I've been working on a video project for a video game class I'm teaching, using footage from Night Trap.
The versions for Sega systems are stored in .SGA format, which is partially documented. I used the info at this page to write a tool that converts the video from the original Sega CD version into matching .AVI and .WAV files, and I added the footage for my video project. It looks fine, but if possible I'd like to use the higher quality footage from one of the later releases of the game. I have the Sega CD 32X and PC versions, but it looks like the 32X version is probably my best bet since the video files are basically same format at the Sega CD version, and I wouldn't have to write a whole new tool.

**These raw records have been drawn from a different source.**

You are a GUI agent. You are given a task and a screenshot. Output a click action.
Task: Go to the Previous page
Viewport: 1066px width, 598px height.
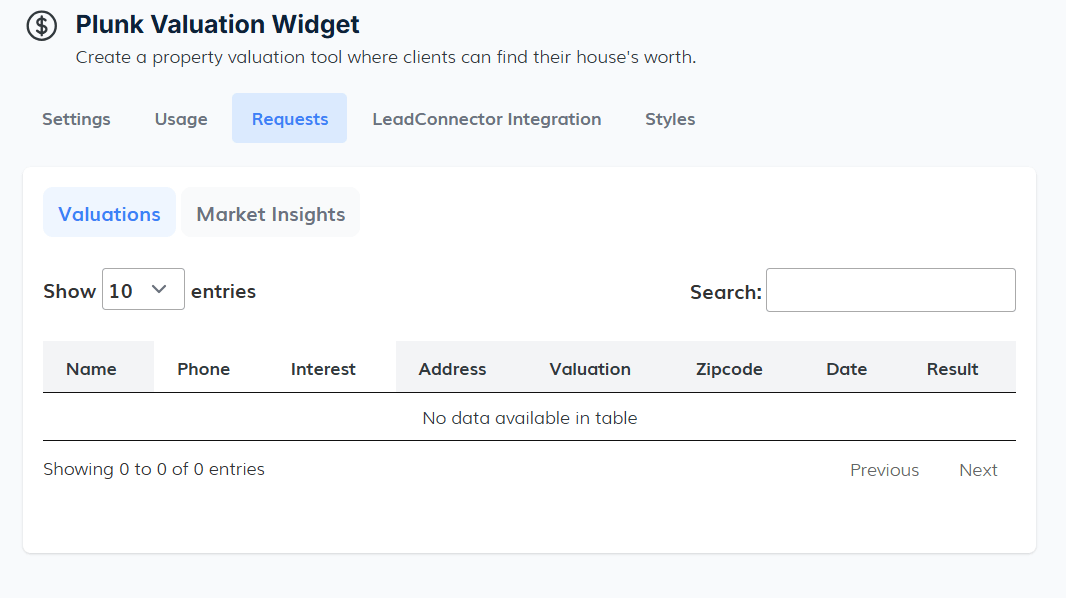(x=884, y=470)
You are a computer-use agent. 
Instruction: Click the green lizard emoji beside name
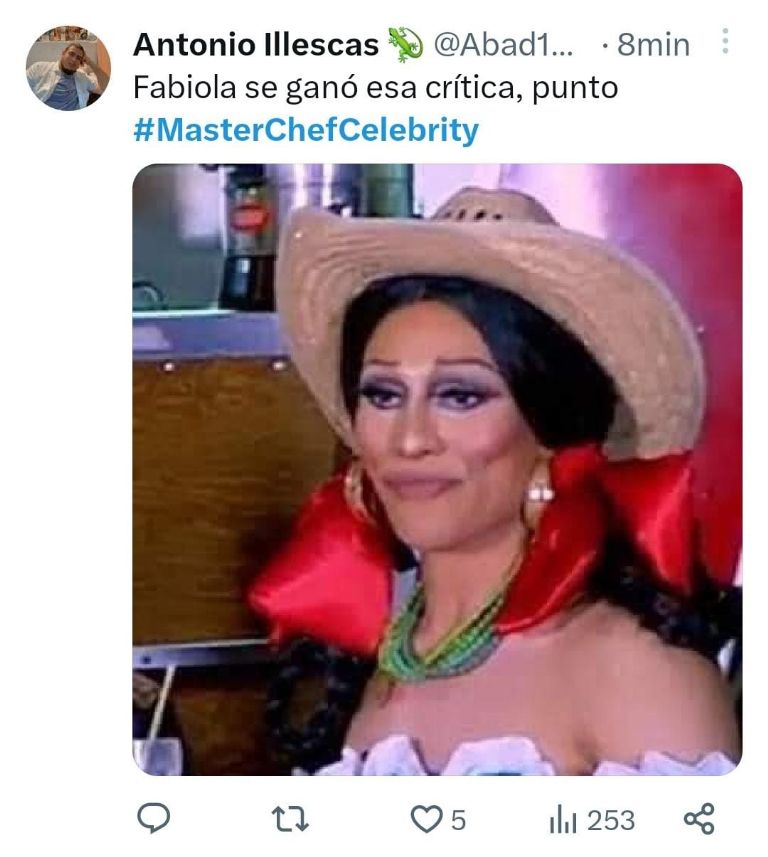click(405, 44)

The problem is the video is compressed using an unknown scheme, which apparently nobody has managed to crack yet. Here's an example of the type of data seen in the video files. It's the first frame of 59392800.SGA, which is the main Night Trap title. It's a (mostly) black screen.
Data:
Code: Select all
81 04 00 58 00 00 07 08 01 01 24 14 00 00 03 00
00 FF 01 00 FF 01 01 01 01 01 01 01 01 FF 01 00
FF 01 01 01 01 01 01 01 01 FF 01 00 FF 01 01 01
01 01 01 01 01 FF 01 00 FF 01 01 01 01 01 01 01
01 FF 01 00 FF 01 01 01 01 01 01 01 01 C8 01 00
FF 01 01 01 01 01 01 01 01 00 00 00
Code: Select all
81 <-- Chunk type (Night Trap 32X Compressed Video)
04 <-- Stream number?
00 58 <-- Chunk length (88 bytes)
00 00 07 08 <-- Time indicator?
01 <-- Start column
01 <-- Start row
24 <-- Video width in tiles (36)
14 <-- Video height in tiles (20)
Code: Select all
00 00 03 00 00
FF 01 00
FF 01 01 01 01 01 01 01 01
FF 01 00
FF 01 01 01 01 01 01 01 01
FF 01 00
FF 01 01 01 01 01 01 01 01
FF 01 00
FF 01 01 01 01 01 01 01 01
FF 01 00
FF 01 01 01 01 01 01 01 01
C8 01 00
FF 01 01 01 01 01 01 01 01
00 00 00
Most of the bytes are < 128 (highest bit = 0). I'm guessing those are literal bytes, and the FFs and the C8 (highest bit = 1) are compression descriptors, but I don't know exactly what they're describing.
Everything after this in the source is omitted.